- Task prompt
Beginning with the line that contains "Given: Click the 130 horizontal gridline", reproduce every line through the end of the records below exactly, and leave the pictures out.

=-=-=

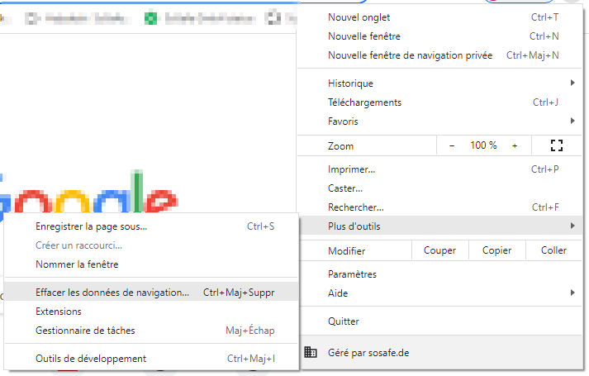The width and height of the screenshot is (589, 376).
Task: Click the Couper button
Action: tap(439, 250)

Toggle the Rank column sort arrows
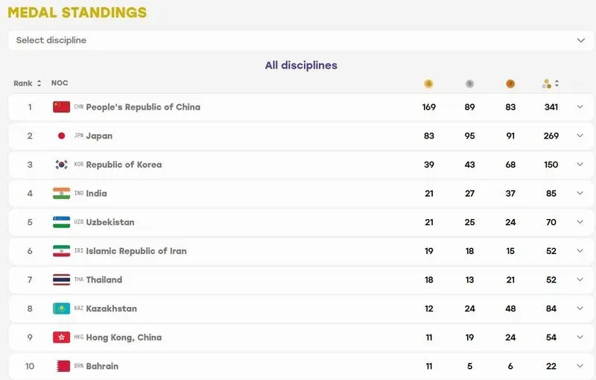[39, 83]
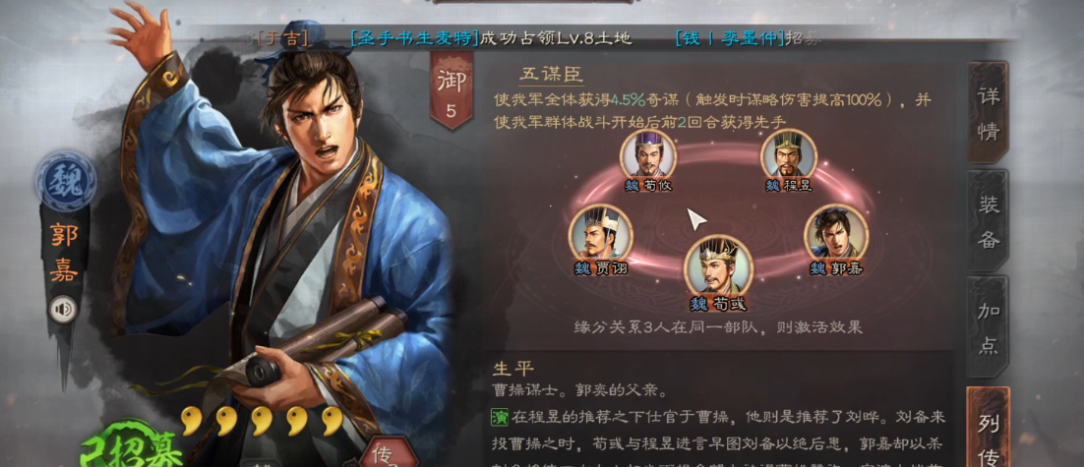Open the 详情 tab

(x=988, y=112)
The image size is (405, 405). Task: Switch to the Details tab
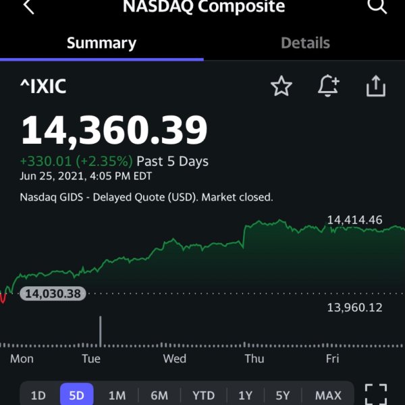point(305,43)
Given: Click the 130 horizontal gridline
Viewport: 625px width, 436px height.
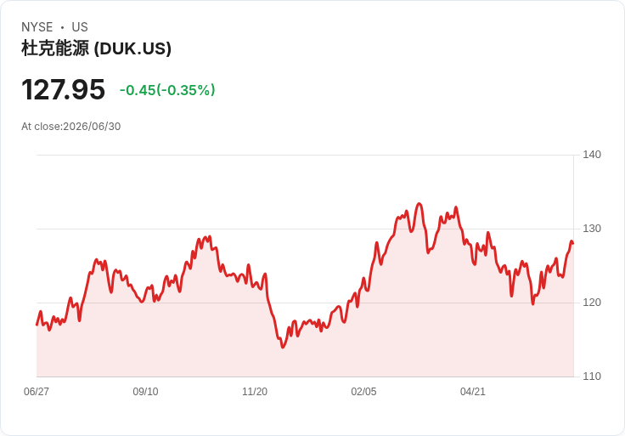Looking at the screenshot, I should [x=305, y=229].
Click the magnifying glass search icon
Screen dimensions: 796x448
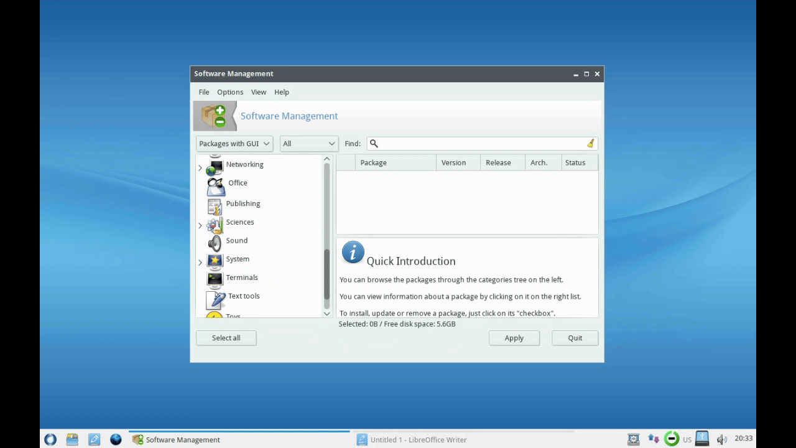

=-=-=

- Expected answer
Given: Click the 130 horizontal gridline
Viewport: 625px width, 436px height.
Looking at the screenshot, I should [x=305, y=229].
Click the magnifying glass search icon
Screen dimensions: 796x448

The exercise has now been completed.